South Dakota

Driving through South Dakota featured a lot of long, straight highways, fields, cows, and (on the plus side) mostly 80 mph speed limits. This area is also known as the badlands, and according to Google the official definition is “extensive tracts of heavily eroded, uncultivable land with little vegetation”, which we can attest is accurate. Fortunately the drive was broken up by some pretty great stops along the way including the World’s Only Corn Palace and a great camping spot along the Missouri River.

Badlands National Park

Badlands National Park
Badlands National Park

We spent a day hiking through Badlands National Park which was full of strange-looking rock formations, lots of grass, and more rocks. It’s definitely unlike any other place we’ve been. We did a 7 mile loop around the park and ate lunch overlooking a valley. The trail was pretty empty and the park wasn’t too crowded. The most exciting part was actually on the drive after our hike to get to the other side of the park and keep driving west.

First we stumbled upon a group of big-horned sheep just chilling on the side of the road. They didn’t seem to care that there were a bunch of cars and people around taking photos, but they also looked like they would ruin your day if you crossed the line.

Feeling satisfied with our first big-horned sheep siting, we kept driving and found a few bison hanging out on the side of the road. If the big-horned sheep would ruin your day, a bison would ruin your week, and your car. They. Are. Meaty. To top of the drive, just before the park exit we found a prairie dog town and saw a coyote roaming in the distance, possibly eyeing up the prairie dogs.

Bison
What did the buffalo say to his son when he left for college? Bi, son.

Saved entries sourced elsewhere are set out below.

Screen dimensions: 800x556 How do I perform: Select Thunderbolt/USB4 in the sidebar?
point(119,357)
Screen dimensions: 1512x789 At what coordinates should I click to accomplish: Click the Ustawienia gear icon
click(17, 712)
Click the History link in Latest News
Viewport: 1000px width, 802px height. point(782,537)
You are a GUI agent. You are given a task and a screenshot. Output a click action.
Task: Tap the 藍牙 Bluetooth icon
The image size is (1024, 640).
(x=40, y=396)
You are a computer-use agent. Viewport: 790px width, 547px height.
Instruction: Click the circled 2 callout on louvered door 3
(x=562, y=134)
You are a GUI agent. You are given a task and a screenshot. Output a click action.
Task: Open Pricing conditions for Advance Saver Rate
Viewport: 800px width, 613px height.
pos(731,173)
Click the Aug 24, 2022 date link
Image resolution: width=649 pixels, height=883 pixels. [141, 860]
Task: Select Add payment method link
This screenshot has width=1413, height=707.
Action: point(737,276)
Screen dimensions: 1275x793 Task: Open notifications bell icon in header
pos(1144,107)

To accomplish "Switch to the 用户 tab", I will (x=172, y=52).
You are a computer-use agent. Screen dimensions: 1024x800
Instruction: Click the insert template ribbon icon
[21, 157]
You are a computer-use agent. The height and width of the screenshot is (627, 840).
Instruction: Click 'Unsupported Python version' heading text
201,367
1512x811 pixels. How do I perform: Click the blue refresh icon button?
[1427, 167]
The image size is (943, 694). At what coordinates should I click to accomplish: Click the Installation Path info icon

Black Hills National Forest

Near the southwest corner of South Dakota the endless flat landscape gave way to actual mountains. We drove into Black Hills National Forest and found a spot to camp for the night just before it got dark. The next day we woke up early and made the quick drive to Custer State Park to climb to the highest point in South Dakota, also the highest point east of the Rocky Mountains and west of the Pyrenees Mountains in France – Black Elk Peak. There’s a fire tower at the top and incredible views, and on the way back down we made a detour to scramble up some rocks to Little Devils Tower.

On the way back down the mountain you could see the back side of Mount Rushmore in the distance. We spotted some rock climbers on one of the rock formations, and could actually hear them yelling across the valley.

After our hike we drove around the front side of Mount Rushmore to see four of our Nation’s most revered commanders in chief. Our biggest takeaway was: why is Teddy squished back in the corner? He literally put public lands and nationals parks on the map. Put him front and center! In all seriousness though, it’s hard to comprehend the scale of these giant heads carved into the side of a mountain.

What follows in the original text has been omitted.